Je souris devant le désarroi de Fulmina. Elle avait l’air sincèrement désolée d’avoir gaffé de la sorte, mais pour dire vrai, je ne lui en tenais absolument pas rigueur. Ça n’était pas de sa faute si Bloème et moi n’étions plus ensemble, d’autant plus que nous étions restés très proches, donc il n’y avait pas lieu de se sentir triste pour moi ou d’être navré d’en parler. Je n’avais même plus honte d’en parler avec elle, ça ne me rendait pas triste non plus. Les choses étaient telles qu’elles étaient, ça aurait pu nous faire souffrir, mais la séparation avait été prise d’un commun accord, alors pourquoi pleurer ?

« Eh bien, il y en aura d’autres, n’est-ce pas ? Je serai là si tu veux venir m’en parler, en tout cas »

J’étais heureux de ses paroles, car elles me touchaient. Ça faisait du bien de savoir qu’on avait des personnes sur qui compter, à qui on pouvait tout raconter, et qui vous aidez même à aller mieux, à vous faire faire les bons choix. Est-ce qu’il y en aurait d’autres ? Sûrement. Mais pour le moment, ça n’étaient pas des filles auxquelles je pensais. Mais j’hésitai gravement à lui parler de Declan. Cet ami, qui m’avait avoué son amour, et à qui j’avais répondu plutôt positivement. Je pensais être bi, depuis. Et je supposai que c’était finalement vrai. Ça m’aurait repoussé, si ça n'avait pas été le cas.

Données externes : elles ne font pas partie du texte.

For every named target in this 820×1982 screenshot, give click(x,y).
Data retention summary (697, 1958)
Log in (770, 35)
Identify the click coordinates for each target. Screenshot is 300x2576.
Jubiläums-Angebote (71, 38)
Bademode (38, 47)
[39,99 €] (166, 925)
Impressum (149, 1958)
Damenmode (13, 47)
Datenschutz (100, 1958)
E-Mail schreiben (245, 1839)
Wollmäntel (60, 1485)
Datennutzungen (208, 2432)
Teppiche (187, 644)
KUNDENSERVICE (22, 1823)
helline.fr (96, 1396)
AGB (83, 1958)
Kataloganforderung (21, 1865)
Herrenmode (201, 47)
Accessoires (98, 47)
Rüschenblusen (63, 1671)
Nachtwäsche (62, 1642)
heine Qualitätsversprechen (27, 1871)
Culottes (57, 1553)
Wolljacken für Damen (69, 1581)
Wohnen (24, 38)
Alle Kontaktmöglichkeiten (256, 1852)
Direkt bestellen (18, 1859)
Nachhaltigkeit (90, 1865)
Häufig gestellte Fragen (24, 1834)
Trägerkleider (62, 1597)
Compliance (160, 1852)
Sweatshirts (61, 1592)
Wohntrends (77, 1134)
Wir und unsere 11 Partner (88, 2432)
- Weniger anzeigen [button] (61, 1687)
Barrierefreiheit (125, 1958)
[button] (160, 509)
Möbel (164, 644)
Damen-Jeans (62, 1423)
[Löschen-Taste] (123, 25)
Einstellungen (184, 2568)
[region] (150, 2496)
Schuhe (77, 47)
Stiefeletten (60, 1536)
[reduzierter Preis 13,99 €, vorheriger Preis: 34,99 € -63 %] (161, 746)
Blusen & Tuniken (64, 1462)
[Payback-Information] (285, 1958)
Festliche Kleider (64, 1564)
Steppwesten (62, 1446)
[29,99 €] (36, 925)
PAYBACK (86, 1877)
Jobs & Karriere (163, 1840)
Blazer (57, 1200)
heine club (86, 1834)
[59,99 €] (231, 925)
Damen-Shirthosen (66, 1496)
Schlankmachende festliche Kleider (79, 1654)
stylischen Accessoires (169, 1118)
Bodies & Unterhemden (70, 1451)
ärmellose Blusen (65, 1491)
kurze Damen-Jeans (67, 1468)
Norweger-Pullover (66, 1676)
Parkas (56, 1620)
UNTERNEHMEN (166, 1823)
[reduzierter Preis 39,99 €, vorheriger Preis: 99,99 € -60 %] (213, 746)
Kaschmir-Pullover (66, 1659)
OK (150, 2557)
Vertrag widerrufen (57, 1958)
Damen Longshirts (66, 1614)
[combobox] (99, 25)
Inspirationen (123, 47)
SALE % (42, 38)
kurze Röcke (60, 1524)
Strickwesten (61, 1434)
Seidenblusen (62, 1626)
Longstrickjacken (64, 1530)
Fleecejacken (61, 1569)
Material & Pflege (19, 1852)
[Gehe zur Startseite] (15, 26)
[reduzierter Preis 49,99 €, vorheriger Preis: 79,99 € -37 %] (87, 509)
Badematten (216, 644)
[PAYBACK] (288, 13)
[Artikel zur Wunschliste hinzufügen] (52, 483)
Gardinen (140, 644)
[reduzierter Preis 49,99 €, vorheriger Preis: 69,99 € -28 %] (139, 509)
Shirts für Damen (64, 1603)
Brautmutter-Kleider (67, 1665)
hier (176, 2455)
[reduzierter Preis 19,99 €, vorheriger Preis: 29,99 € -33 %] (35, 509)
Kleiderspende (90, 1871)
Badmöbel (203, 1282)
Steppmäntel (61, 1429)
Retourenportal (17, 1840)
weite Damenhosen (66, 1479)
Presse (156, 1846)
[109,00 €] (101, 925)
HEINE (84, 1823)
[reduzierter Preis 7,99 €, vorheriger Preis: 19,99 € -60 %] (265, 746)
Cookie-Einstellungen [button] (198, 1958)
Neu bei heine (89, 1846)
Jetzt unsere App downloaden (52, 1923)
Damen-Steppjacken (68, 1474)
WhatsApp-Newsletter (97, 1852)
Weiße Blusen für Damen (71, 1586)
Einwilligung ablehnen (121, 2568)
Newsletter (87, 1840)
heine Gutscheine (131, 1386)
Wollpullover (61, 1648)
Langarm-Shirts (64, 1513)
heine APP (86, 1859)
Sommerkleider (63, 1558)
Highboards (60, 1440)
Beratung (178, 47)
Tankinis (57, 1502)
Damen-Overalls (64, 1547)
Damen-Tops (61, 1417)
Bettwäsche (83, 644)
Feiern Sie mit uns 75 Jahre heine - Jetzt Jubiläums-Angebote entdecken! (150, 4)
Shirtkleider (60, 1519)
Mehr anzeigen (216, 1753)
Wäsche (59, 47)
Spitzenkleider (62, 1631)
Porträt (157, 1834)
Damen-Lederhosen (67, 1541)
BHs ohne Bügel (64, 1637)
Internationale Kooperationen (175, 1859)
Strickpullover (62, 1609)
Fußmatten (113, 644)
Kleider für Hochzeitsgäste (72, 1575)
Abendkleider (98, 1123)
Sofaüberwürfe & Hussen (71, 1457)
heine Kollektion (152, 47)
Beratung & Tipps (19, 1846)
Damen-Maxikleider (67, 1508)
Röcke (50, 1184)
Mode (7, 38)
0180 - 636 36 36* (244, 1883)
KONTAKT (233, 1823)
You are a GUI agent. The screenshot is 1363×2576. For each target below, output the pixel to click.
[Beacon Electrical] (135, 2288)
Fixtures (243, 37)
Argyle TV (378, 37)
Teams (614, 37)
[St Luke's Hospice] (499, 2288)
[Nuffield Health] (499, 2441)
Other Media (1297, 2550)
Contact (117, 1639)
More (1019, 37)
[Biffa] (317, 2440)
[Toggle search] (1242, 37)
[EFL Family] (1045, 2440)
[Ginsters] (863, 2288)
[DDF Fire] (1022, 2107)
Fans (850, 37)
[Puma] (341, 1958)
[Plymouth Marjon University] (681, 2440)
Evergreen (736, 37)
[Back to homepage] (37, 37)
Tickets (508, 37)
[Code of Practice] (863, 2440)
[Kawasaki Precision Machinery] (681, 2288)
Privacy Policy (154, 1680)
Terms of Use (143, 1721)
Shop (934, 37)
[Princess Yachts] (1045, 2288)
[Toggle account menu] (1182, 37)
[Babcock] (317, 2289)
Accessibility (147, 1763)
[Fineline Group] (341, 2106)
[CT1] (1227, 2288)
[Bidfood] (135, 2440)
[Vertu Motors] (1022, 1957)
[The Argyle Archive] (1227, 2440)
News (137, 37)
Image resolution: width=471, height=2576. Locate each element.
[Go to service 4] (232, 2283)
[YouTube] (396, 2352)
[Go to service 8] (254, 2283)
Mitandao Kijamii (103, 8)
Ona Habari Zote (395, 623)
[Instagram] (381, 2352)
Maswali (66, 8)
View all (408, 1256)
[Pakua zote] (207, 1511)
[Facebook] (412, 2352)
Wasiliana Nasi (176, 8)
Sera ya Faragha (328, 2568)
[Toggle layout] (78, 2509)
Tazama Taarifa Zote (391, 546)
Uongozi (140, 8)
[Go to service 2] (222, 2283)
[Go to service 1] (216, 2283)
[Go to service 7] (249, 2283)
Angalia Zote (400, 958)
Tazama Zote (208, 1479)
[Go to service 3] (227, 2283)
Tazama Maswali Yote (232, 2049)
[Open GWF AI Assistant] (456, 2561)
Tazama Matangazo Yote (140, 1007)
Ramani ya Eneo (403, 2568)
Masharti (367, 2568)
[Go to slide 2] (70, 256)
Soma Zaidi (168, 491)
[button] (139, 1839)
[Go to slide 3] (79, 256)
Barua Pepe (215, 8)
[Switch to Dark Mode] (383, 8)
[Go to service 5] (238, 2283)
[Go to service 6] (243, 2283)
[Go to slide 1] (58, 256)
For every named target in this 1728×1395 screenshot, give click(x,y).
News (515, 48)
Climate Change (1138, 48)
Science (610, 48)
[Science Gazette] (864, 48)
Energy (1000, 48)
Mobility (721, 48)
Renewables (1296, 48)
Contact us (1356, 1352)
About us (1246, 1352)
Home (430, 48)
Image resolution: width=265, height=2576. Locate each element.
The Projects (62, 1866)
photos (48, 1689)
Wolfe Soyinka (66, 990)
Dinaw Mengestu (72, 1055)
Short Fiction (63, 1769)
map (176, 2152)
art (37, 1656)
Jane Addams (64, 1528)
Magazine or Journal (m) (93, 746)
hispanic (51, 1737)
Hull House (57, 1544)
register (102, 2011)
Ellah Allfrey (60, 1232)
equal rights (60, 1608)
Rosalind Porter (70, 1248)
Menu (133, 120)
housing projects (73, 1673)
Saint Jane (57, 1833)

Nous arrivions enfin à la forêt, et elle me demanda ce que je voulais faire. C’est là que je rendis compte que je n’avais pas répondu à sa précédente interrogation. Mais que lui répondre ? Oui ? Peut-être ? Actuellement, ma copine est un garçon ? C’était plutôt moche, surtout de penser qu’elle pourrait me juger. Car je savais qu’elle ne le ferait pas. Ça n’était pas son genre, surtout pas vu sa situation, et les dizaines de personnes qui passaient devant elle et la jugeaient sans vraiment connaître sa maladie. D’ailleurs, ça me mettait hors de moi, et j’avais déjà du plusieurs fois m’énerver pour elle. De toute façon, ma seule expression mêlée à ma carrure suffisait à faire peur aux petits cons la plupart du temps.

« Il y en aura d’autres, je pense que tu peux te rassurer là-dessus… »

Je ne savais pas trop comment continuer. Je lui fis signe d’aller nous asseoir un peu plus loin dans la forêt où des racines plutôt épaisses formaient un bloc dur et assez élevé pour qu’on puisse s’y poser. Je cherchai toujours mes mots, et je croisai son regard qui avait l’air de me dire « mais ? ». Alors je pris une inspiration, lui souris timidement et me jetai à l’eau.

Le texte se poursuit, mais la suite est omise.